Eldora Circle, a 120-unit senior living community in Singapore, launched operations with an AI-powered infrastructure handling health monitoring, emergency response, meal planning, and social coordination — no human caregivers employed on-site.

Singapore's Eldora Circle Pilots AI-Run Residential Community for Seniors, Zero Human Care Staff On-Site

Eldora Circle, a 120-unit senior living community in Singapore's Tengah estate, opened its doors on October 15th with a defining characteristic: it employs zero human caregivers on-site. Instead, the 78 residents are cared for entirely by an AI system named AEGIS (Autonomous Elderly Guidance and Intelligence System), developed by Singaporean healthtech firm Luminara in partnership with the Housing and Development Board.

How AEGIS Operates

AEGIS is not a single device but a distributed AI infrastructure woven throughout the community. Each unit is equipped with a wall-mounted sensor array monitoring temperature, air quality, movement patterns, and sleep quality via passive infrared and radar-based sensing — no wearable devices required. Residents' vital signs are estimated continuously through these ambient sensors, with the system capable of detecting early signs of dehydration, fever, or mobility decline.

The system also manages emergency response. If AEGIS detects a fall or prolonged inactivity, it dispatches a robotic companion unit — a 45 cm tall autonomous robot named MOVA — to the resident's location. MOVA carries a two-way video screen connecting the resident to a remote human medical team available 24/7. For non-emergency situations, MOVA serves as a social companion, prompting conversations, leading exercise sessions, and delivering medication reminders.

Meal Planning and Dietary Intelligence

Food is customized to each resident's medical profile. AEGIS interfaces with residents' electronic health records (with consent) to identify dietary restrictions — for example, residents with dysphagia receive texture-modified meals 3D-printed by the on-site kitchen robot, while those with diabetes see automatically adjusted carbohydrate content. Weekly menus are generated by a large language model fine-tuned on nutritional science literature, reviewed weekly by a remote registered dietitian.

== ACTIVITY 1 ==
In the article on Eldora Circle, which firm developed AEGIS, and with which partner?
== ACTIVITY 2 ==
For each statement below, indicate whether it agrees with the article on Eldora Circle, answering yes or no and quoting the deciding words of the article.
(a) Residents must wear devices so that their vital signs can be tracked.
(b) MOVA is 45 cm tall.
(c) The weekly menus are reviewed by a dietitian working on-site.
== ACTIVITY 3 ==
Extend the article on Eldora Circle, beginning after its final sentence.

== RECORDS SHOWN ==
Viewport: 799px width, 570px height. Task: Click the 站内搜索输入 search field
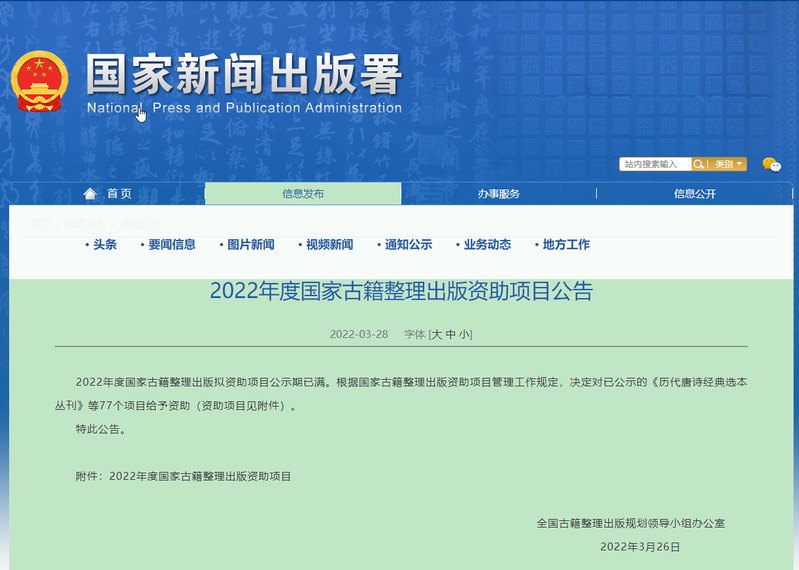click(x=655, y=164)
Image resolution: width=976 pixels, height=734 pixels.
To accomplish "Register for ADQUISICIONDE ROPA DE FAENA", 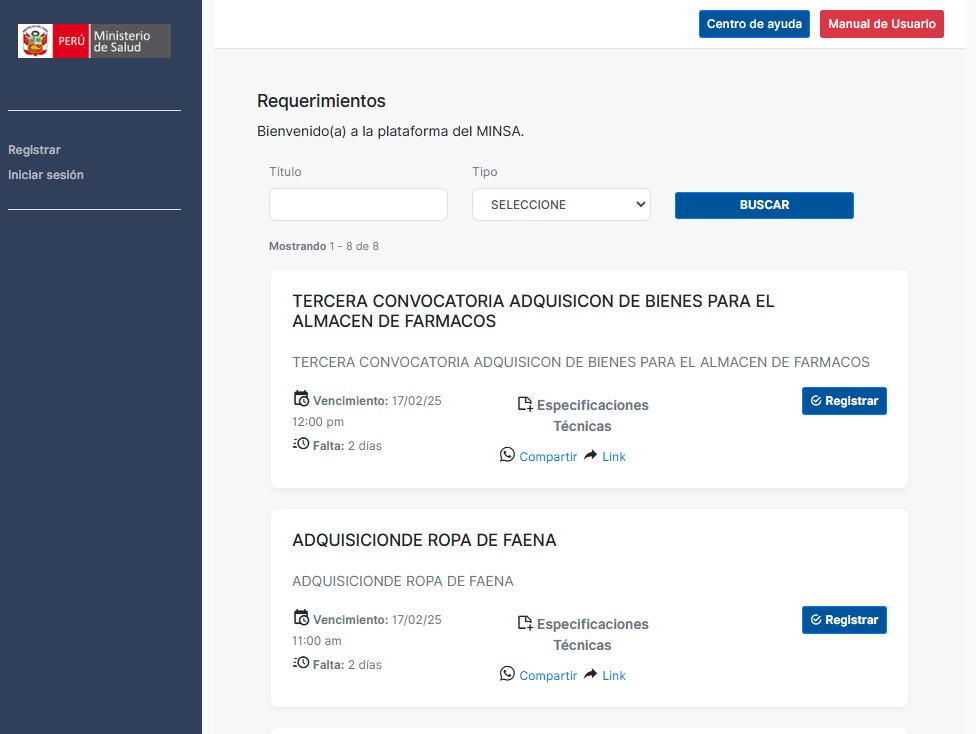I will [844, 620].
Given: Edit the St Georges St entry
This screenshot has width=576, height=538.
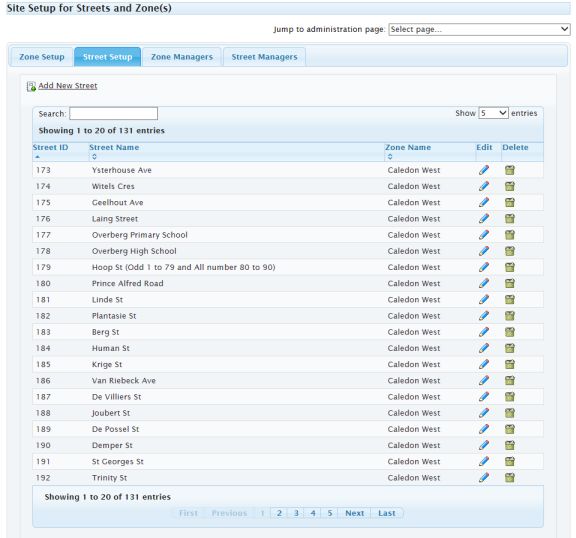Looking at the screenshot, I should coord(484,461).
--
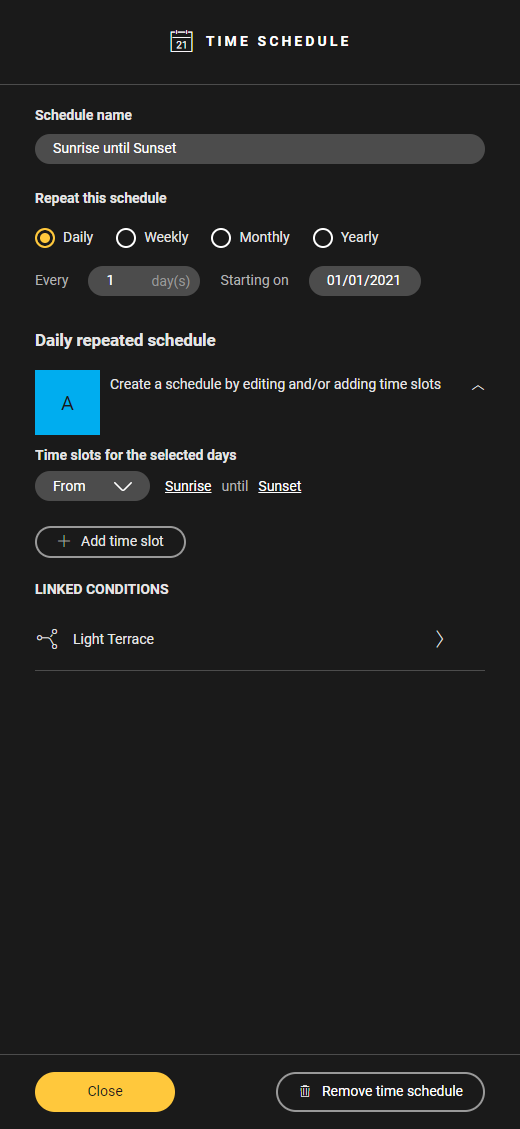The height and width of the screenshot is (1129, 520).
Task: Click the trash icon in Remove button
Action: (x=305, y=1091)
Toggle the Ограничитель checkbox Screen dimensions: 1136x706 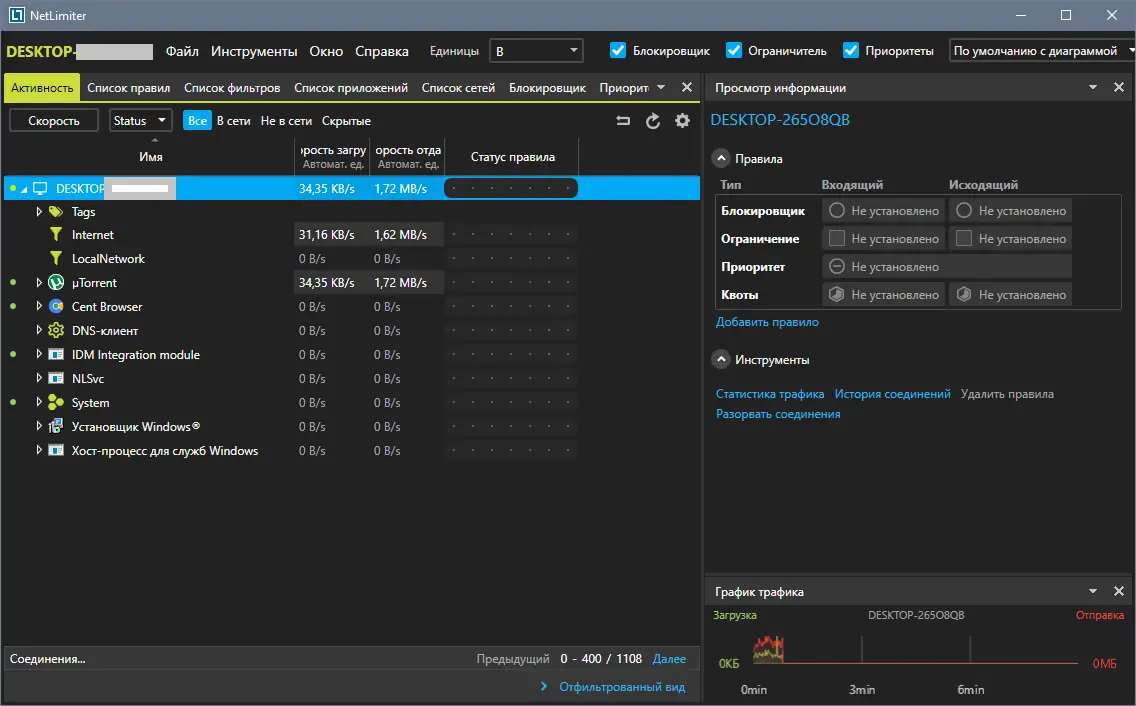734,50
---
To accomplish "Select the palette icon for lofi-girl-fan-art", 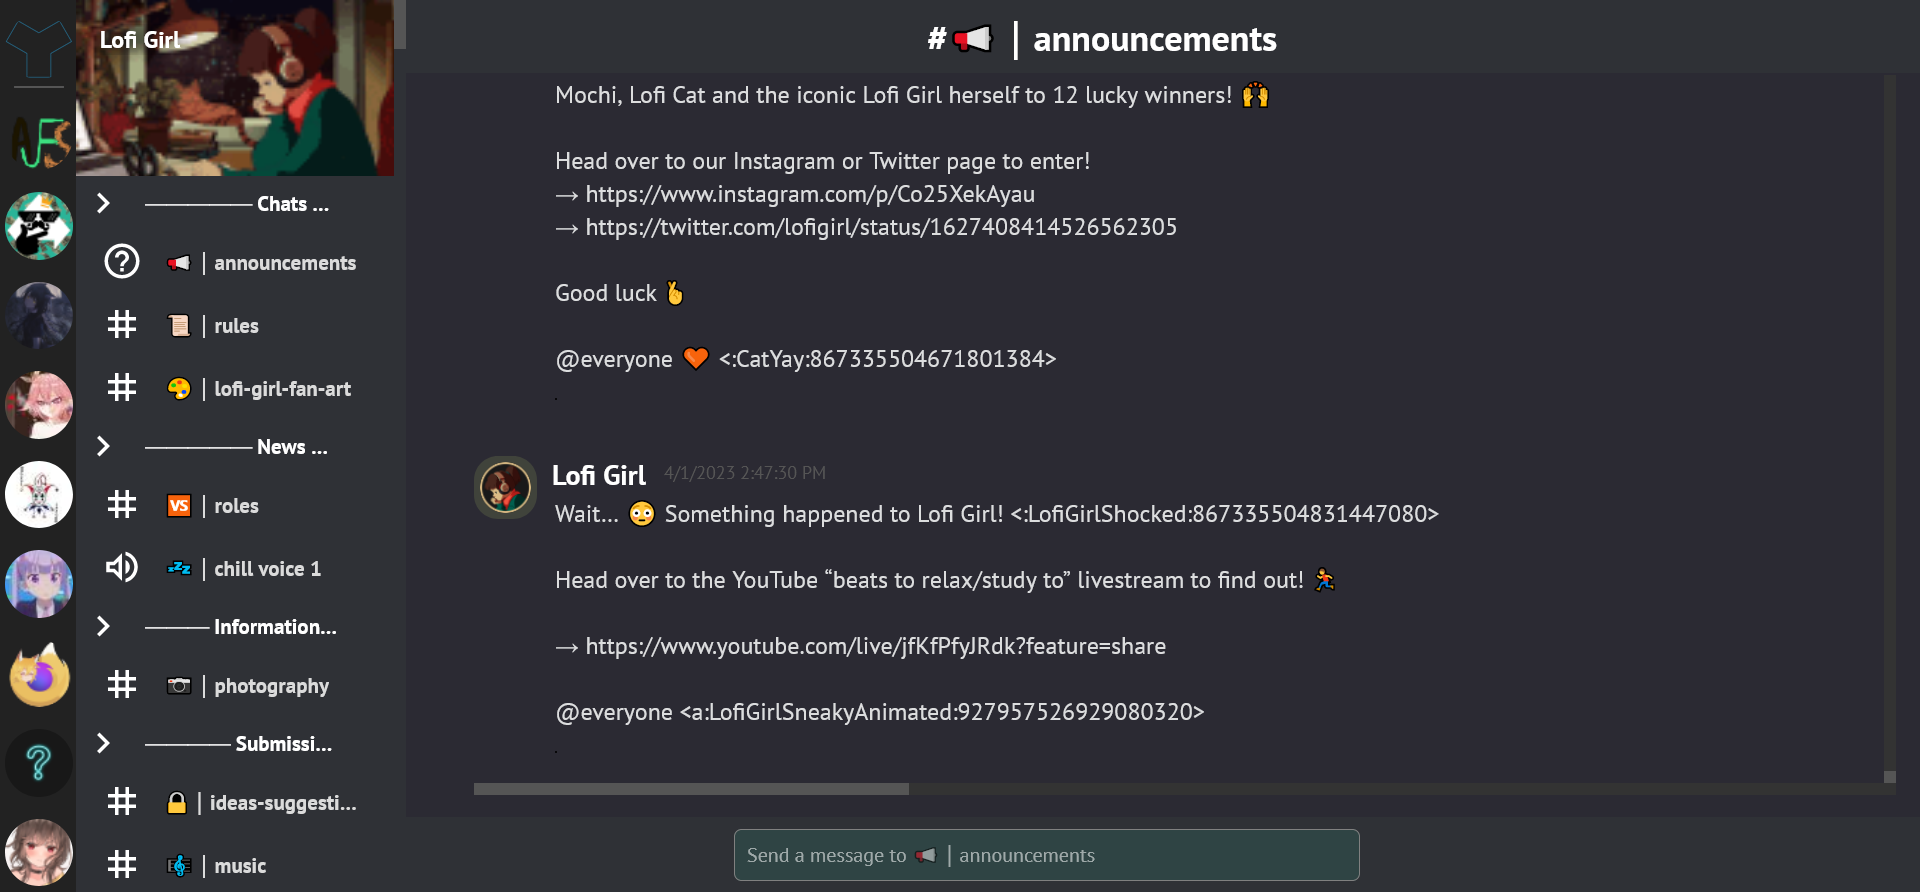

== TASK RESPONSE 1 ==
Luminara, a Singaporean healthtech firm, developed AEGIS in partnership with the Housing and Development Board.

== TASK RESPONSE 2 ==
(a) No: "no wearable devices required."
(b) Yes: "a 45 cm tall autonomous robot named MOVA."
(c) No: "reviewed weekly by a remote registered dietitian."

== TASK RESPONSE 3 ==
Regulatory Approval and Ethical Oversight

The project required approval from Singapore's Ministry of Health and the Personal Data Protection Commission. As a condition of licensing, Eldora Circle must retain a remote human clinical oversight team — physicians available by video call within 60 seconds — and submit monthly incident reports for the first two years. An independent ethics board comprising gerontologists, AI researchers, and community advocates conducts quarterly audits.

What Residents Say

Reactions among the 78 initial residents have been mixed but leaning positive. Madam Tan Li Hua, 82, told reporters she was "surprised by how much the little robot remembers about me — it knows I prefer Mandarin conversations about food." Others expressed initial discomfort with the absence of human contact, a concern Luminara says it addresses by providing weekly scheduled video calls with family members through the AEGIS interface.

Costs and Scalability

Monthly fees at Eldora Circle are SGD 3,800 (approximately USD 2,800), significantly below Singapore's average assisted living cost of SGD 5,500–8,000. Luminara is in discussions with governments in Japan, South Korea, and the UAE to replicate the model. If the two-year pilot demonstrates safety outcomes comparable to traditional facilities, the company estimates it could reduce senior care costs by up to 40 percent in markets facing acute caregiver shortages.